Dataset records
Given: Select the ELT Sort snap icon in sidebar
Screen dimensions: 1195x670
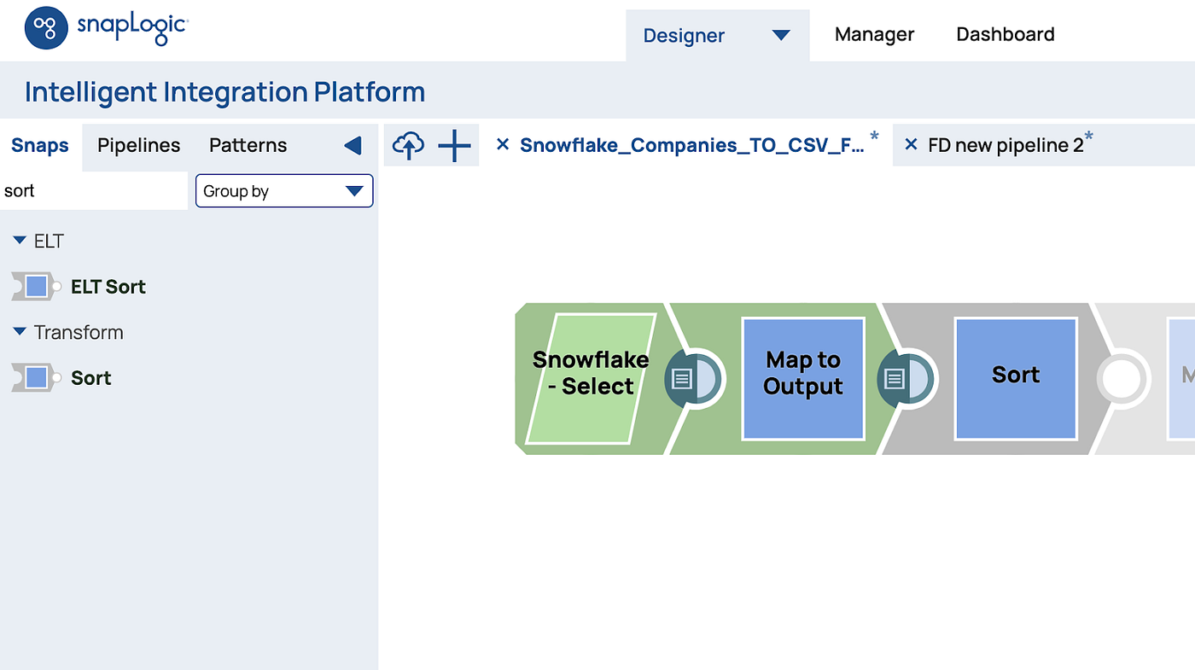Looking at the screenshot, I should (x=34, y=286).
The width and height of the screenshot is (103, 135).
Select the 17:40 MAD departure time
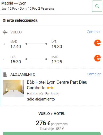tap(16, 47)
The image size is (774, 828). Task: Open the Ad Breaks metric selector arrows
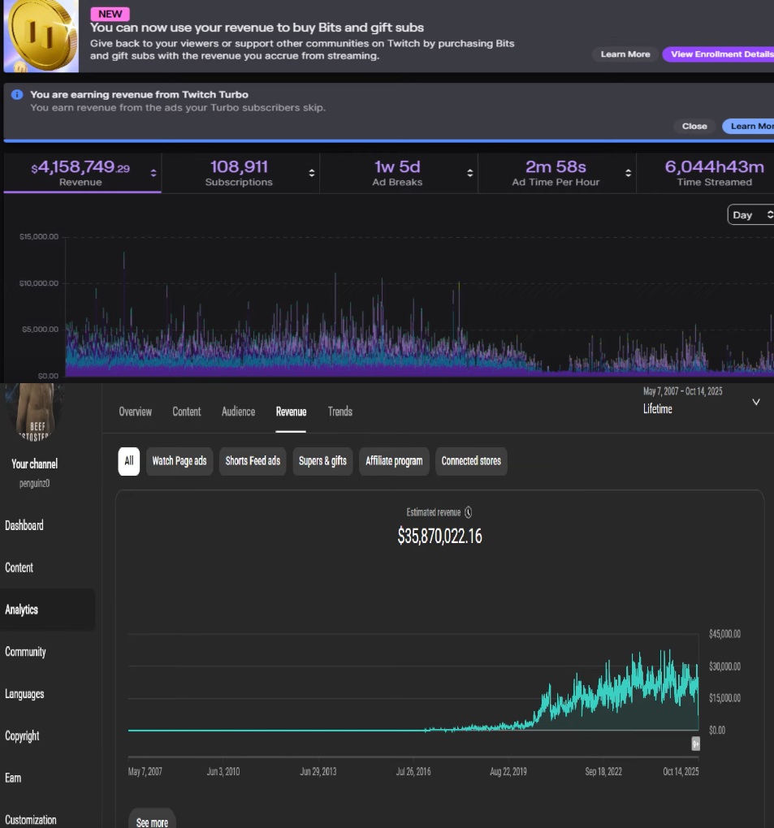tap(469, 173)
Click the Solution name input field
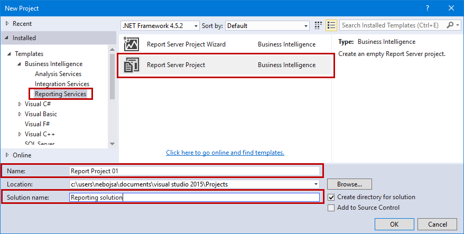Viewport: 464px width, 234px height. pyautogui.click(x=194, y=198)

Problem to solve
Switch "input field" to "text box" in all the items above and write them out again with everything else left the same. Leave the pictures out.

Written response
Given: Select the ELT Sort snap icon in sidebar
Screen dimensions: 1195x670
Looking at the screenshot, I should (x=34, y=286).
The width and height of the screenshot is (103, 135).
Select the 17:40 MAD departure time
tap(16, 47)
The image size is (774, 828). Task: Open the Ad Breaks metric selector arrows
tap(469, 173)
Click the Solution name text box
Viewport: 464px width, 234px height. pyautogui.click(x=194, y=198)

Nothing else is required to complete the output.